━━━━━ Trecho do documento ━━━━━

Que bom que a vida tem lá suas compensações. Cobertor quentinho no inverno. Chocolate pra dor de cotovelo. Abraço de urso depois de matar um leão por dia. Ombro amigo quando o seu já esfarelou de carregar tanto peso. Peso pesado, quem é que nunca sentiu o lado hard da vida? Basta uma espiadinha pela fechadura da alma e lá está ela: agachada, abafada, presa, chorando. Cada um sabe o motivo, cada um sabe o tamanho da cruz que carrega. Problema todo mundo tem, não se mede nem compara. Mas tem uma certa categoria de dor que mexe mais com a gente. Experimente passar a manhã de domingo visitando a ala infantil de um hospital. Experimente trocar a velha paisagem das praças coloridas e toboáguas eletrizantes pelos corredores assépticos, brancos, tristonhos. No lugar da pipoca e do algodão doce, estranhas seringas transparentes e soro gotejando vida. Pronto. Provavelmente você vai destrancar a alma e correr de volta pra praça, feliz porque o seu problema é apenas uma rixa com o chefe, um namoro que acabou, um projeto que não vingou. Bola pra frente, sacode a poeira e dá a volta por cima.
Voltando às compensações da vida, que bom que a gente pode transformar sofrimento em riso. Que bom que pra cada criança doente tem dois ou mais palhaços adentrando o quarto, fazendo graça e fabricando música.
Não, eu não passei um domingo no hospital mas é como se fosse. Fui assistir a um espetáculo do Instituto Hahaha (institutohahaha.org.br) e não sabia se ria ou chorava. A Mostra Hahaha emocionou a plateia ao demonstrar um trabalho cheio de nobreza e compensações as mais lindas: para a falta de toque, toc-toc na porta; para a seriedade da situação, nariz de palhaço; para braço engessado, abraço apertado; para o shhhh da enfermeira, música de primeira.
Parabéns, Instituto Hahaha. Vocês prescrevem com encanto, competência e alegria uma receita que não costuma mesmo falhar:
a de que rir ainda é o melhor remédio. (Mesmo quando há todos os motivos do mundo para chorar.)

━━━━━ Material apresentado ━━━━━

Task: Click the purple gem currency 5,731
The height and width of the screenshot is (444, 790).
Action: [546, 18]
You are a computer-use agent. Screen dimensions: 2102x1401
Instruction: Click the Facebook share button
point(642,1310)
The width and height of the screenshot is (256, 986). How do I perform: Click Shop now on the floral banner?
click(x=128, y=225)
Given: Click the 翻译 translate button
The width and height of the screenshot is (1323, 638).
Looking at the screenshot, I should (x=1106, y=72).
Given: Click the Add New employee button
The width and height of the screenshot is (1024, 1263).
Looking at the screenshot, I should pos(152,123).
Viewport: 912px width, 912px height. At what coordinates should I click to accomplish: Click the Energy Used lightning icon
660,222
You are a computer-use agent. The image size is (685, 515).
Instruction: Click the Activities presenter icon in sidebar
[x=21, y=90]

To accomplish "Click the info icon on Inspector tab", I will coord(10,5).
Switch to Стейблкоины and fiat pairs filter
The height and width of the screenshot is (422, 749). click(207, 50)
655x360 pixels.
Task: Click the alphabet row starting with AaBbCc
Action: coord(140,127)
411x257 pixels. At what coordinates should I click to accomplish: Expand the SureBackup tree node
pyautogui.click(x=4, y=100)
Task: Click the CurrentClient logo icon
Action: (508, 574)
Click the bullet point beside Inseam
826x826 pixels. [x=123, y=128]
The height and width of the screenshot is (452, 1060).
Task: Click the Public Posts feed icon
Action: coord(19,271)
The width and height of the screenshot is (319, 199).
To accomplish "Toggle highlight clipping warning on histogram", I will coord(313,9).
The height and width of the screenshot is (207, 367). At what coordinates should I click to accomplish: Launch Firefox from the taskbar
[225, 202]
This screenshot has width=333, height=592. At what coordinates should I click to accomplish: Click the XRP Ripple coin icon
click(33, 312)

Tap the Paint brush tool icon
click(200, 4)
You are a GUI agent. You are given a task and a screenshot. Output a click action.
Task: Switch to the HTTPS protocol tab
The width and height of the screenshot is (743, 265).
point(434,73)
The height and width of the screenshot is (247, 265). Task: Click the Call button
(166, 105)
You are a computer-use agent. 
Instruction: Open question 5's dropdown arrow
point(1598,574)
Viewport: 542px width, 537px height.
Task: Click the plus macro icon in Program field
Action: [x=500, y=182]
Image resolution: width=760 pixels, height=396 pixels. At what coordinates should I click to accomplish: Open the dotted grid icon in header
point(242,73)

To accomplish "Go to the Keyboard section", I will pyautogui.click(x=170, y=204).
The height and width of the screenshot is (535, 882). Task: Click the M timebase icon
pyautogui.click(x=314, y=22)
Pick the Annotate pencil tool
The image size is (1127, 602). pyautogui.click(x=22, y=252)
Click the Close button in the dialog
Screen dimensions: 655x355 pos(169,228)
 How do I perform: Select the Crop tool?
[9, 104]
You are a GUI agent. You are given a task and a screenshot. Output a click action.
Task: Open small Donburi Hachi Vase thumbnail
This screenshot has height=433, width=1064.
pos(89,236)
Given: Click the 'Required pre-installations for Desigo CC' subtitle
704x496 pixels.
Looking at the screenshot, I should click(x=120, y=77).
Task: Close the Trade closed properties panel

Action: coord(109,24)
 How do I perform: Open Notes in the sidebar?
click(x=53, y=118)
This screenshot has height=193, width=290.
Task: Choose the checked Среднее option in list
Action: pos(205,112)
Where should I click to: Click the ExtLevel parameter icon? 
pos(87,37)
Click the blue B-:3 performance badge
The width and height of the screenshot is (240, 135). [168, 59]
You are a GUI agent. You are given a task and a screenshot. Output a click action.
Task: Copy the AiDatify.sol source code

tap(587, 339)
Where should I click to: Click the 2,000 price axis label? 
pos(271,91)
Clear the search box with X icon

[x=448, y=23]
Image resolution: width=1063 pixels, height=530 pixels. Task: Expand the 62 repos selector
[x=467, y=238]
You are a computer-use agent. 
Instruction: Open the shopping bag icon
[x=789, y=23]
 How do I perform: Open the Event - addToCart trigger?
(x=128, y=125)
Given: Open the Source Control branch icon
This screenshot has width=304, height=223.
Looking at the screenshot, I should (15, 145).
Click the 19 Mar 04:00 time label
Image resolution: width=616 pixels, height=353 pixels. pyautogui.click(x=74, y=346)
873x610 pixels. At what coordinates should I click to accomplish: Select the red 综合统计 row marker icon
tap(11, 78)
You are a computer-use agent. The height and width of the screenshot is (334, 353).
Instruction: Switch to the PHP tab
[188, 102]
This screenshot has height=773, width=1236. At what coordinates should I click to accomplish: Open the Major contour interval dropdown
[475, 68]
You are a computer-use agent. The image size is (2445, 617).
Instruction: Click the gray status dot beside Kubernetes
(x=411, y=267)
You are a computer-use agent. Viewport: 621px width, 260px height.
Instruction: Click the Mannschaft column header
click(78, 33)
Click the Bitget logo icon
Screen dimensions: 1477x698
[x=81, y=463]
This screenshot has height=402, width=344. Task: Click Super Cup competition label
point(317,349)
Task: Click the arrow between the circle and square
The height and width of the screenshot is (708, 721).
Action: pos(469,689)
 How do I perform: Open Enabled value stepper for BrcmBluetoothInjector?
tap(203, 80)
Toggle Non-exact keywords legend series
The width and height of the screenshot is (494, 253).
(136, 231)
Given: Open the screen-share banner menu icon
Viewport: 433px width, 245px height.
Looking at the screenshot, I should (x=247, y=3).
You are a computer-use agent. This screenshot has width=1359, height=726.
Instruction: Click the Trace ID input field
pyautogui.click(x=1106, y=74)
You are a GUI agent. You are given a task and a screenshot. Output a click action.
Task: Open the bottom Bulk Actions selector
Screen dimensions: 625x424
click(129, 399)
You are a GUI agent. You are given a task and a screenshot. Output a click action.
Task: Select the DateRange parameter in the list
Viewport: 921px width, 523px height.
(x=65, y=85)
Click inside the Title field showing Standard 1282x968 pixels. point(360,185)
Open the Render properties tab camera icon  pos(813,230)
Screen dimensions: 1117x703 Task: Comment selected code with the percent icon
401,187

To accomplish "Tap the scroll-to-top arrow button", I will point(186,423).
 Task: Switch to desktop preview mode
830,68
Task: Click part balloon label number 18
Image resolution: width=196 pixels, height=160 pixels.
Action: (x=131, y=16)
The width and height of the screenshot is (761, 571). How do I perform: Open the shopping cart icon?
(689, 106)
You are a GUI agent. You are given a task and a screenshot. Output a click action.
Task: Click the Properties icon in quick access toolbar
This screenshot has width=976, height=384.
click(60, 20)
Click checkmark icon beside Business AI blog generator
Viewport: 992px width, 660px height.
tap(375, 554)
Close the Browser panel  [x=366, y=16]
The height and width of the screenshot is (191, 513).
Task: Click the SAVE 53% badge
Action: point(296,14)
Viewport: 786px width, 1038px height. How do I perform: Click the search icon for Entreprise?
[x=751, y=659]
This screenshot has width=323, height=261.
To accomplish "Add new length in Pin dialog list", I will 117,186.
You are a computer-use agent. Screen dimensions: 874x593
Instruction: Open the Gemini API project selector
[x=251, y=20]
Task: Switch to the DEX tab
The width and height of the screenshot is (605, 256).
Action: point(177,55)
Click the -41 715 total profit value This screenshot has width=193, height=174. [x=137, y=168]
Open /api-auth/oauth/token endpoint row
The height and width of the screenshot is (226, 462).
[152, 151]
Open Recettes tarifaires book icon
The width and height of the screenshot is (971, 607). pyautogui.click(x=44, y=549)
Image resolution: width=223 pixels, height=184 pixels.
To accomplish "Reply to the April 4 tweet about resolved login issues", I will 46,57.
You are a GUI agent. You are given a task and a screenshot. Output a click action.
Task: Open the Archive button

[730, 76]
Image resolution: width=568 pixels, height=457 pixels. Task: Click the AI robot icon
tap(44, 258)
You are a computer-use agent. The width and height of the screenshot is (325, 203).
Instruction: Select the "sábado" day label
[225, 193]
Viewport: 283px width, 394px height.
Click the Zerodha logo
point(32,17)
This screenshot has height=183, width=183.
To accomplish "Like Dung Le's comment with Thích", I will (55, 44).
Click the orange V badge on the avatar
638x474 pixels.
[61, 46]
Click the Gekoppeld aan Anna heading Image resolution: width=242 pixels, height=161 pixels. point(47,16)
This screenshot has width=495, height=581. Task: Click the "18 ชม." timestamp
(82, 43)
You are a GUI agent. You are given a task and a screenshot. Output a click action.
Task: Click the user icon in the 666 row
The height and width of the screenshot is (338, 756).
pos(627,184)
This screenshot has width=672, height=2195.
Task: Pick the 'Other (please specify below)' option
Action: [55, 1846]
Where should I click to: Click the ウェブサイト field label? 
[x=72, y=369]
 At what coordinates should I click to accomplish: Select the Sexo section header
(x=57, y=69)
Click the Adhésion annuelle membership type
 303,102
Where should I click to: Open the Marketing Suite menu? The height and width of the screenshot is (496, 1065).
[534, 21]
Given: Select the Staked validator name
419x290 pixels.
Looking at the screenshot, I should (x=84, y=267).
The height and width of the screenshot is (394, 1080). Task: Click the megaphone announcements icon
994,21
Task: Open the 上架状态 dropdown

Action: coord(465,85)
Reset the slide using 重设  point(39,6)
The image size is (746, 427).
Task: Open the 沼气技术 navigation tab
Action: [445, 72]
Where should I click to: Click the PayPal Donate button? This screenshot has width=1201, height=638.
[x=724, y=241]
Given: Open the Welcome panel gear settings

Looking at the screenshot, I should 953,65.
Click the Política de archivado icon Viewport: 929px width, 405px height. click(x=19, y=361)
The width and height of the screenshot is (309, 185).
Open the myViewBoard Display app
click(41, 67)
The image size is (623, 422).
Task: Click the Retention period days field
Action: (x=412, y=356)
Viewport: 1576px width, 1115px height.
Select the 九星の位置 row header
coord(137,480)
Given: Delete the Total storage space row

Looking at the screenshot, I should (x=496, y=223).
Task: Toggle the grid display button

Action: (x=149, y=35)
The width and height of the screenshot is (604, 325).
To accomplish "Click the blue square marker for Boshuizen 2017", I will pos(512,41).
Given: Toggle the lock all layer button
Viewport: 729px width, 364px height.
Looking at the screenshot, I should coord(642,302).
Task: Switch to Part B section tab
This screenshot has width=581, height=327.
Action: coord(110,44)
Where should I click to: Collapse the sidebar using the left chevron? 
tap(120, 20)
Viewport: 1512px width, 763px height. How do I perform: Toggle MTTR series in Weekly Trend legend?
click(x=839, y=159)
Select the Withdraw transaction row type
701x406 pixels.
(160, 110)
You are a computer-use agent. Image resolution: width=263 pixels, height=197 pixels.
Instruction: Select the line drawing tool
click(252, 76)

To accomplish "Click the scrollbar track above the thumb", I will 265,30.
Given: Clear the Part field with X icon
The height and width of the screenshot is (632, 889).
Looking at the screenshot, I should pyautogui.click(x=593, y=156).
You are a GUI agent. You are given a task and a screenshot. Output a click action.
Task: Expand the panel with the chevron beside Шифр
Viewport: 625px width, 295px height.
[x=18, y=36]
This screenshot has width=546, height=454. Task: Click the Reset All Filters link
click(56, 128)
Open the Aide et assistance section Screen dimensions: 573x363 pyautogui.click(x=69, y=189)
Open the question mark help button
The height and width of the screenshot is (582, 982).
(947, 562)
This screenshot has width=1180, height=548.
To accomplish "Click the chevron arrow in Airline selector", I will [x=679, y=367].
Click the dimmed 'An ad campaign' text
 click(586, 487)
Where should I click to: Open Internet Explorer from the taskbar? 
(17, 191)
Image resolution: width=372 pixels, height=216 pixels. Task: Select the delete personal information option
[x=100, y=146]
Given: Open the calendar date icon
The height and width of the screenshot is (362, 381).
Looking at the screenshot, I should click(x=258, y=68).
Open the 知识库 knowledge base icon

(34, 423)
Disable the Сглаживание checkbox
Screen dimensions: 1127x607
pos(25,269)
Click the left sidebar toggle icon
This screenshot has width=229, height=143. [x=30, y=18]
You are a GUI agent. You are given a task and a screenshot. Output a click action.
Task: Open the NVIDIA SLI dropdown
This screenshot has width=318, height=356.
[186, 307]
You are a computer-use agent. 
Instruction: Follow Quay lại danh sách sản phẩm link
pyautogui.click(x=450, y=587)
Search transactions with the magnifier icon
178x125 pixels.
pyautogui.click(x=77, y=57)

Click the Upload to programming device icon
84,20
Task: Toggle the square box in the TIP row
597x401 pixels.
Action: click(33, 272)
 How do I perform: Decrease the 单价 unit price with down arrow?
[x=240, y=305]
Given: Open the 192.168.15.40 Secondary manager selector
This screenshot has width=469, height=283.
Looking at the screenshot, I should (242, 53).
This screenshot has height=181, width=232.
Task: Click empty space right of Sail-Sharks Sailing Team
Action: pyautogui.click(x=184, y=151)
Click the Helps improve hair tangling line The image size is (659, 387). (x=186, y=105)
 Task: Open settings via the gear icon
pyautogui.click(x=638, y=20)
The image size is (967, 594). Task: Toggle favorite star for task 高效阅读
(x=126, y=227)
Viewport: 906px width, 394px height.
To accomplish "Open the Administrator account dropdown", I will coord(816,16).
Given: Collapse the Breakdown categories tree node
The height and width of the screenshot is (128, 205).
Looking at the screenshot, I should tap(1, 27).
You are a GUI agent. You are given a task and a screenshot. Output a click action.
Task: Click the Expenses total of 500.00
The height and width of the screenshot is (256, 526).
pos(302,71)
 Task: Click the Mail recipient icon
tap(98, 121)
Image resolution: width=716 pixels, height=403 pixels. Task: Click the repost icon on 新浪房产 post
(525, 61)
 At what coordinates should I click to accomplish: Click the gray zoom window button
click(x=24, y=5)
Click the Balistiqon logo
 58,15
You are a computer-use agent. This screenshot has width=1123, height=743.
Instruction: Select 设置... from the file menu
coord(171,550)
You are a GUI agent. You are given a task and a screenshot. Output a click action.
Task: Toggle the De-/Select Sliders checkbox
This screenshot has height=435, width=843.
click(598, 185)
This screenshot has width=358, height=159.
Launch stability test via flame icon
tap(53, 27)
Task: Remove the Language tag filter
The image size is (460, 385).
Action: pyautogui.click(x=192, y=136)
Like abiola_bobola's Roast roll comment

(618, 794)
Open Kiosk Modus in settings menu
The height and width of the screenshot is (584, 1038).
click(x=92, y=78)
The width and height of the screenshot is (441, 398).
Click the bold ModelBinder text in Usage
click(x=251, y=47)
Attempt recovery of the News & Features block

━━━━━

**Objetivo do exercício**: Você pode reescrever o trecho do texto sobre o Instituto Hahaha que vai de "Voltando às compensações" até "mundo para chorar.)", trocando "remédio" por "tratamento"?

**Tarefa concluída**:
Voltando às compensações da vida, que bom que a gente pode transformar sofrimento em riso. Que bom que pra cada criança doente tem dois ou mais palhaços adentrando o quarto, fazendo graça e fabricando música.
Não, eu não passei um domingo no hospital mas é como se fosse. Fui assistir a um espetáculo do Instituto Hahaha (institutohahaha.org.br) e não sabia se ria ou chorava. A Mostra Hahaha emocionou a plateia ao demonstrar um trabalho cheio de nobreza e compensações as mais lindas: para a falta de toque, toc-toc na porta; para a seriedade da situação, nariz de palhaço; para braço engessado, abraço apertado; para o shhhh da enfermeira, música de primeira.
Parabéns, Instituto Hahaha. Vocês prescrevem com encanto, competência e alegria uma receita que não costuma mesmo falhar:
a de que rir ainda é o melhor tratamento. (Mesmo quando há todos os motivos do mundo para chorar.)